Patrick: I think Dewey sorta had a point. Which, y’know as much point as one can hope to make when trying to compare quantum entanglement to human relationships. Jon is maybe to dumb to pick up on the meaning behind it — he actually asks “…are you saying I burned down my girlfriend’s house in my sleep?” Michael, you’re right to point out that Suzie isn’t so much seeing her childhood home burning down, but the carefully curated memory of that home. In that way both Jon and Suzie are experiencing the metaphorical destruction of the ego, for Jon it’s the giant black cube that represents his depression, and for Suzie it’s this shrine to her childhood. These are aspects of their characters that appear to stand in the way of them connecting, so the literal and symbolic destruction of those things suggests that… maybe they are back together?
Or maybe not. I do like how Zdarksy frames the moment immediately after his depression cube is reduced to a smoldering crater in the ground. He peers up, revealing that he may have escaped on little black box only to be entombed in a different box all together.
It’s a really excellent use of color here to suggest a sort of indeterminable depth of Jon’s new prison. Is he in a new cube? Or at the bottom of some kind of red well? Whatever it is, Jon still needs something, not just the destruction of the self.
And also, abnegation was never r e a l l y where these characters were heading. They are both so hopelessly themselves that Suzie escapes to the Quiet Place at the first opportunity after the house burns down, and Job insists an calling it “Cumworld” even when Kegelface offers the much more palatable “The Frozen Realm.” Hell, Jon carries around his defiance and negativity throughout his team-up with the Sex Police, snarkily spitting out insults like “J.O.O. Tolkien” and only reluctantly agreeing to their plan with a skyward “God DAMMIT!”

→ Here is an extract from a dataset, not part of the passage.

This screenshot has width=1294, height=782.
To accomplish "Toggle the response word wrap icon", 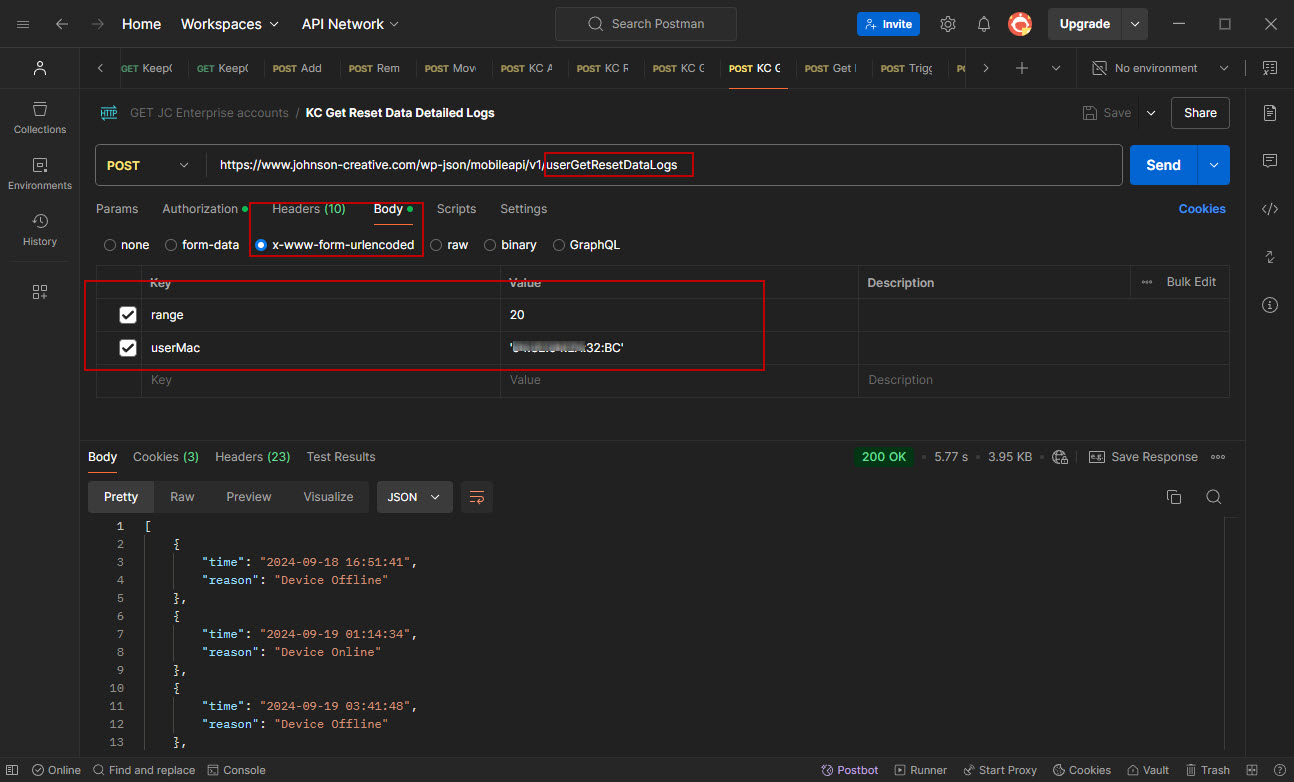I will pyautogui.click(x=477, y=497).
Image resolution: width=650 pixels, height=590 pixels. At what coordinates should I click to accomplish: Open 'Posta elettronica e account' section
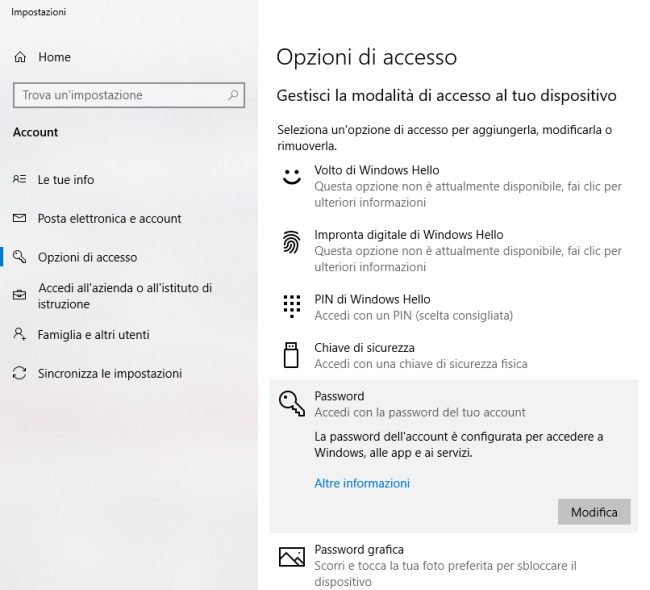[x=109, y=218]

So maybe all that Jon and Suzie coming back together really signifies is search for something familiar among all this destruction of the self. I mean, Suzie’s in crisis-within-a-crisis mode when she sees Jon and rushes to him. Fraction and Zdarksy let on that they know there’s this a disconnect between them, represented by Jon being out of Cumworld, and Suzie existing in the Quiet Place. Zdarsky using the visual vocabulary he’s spent years developing, and we can see the moment their worlds merge into one.
Which I guess leads me back to the quote Michael pulled for the beginning of this piece. Is this a good thing for Jon and Suzie or just what they need right now to start reconstructing their damaged identities? I’m not sure that makes sense, but goddamn is it compelling reading.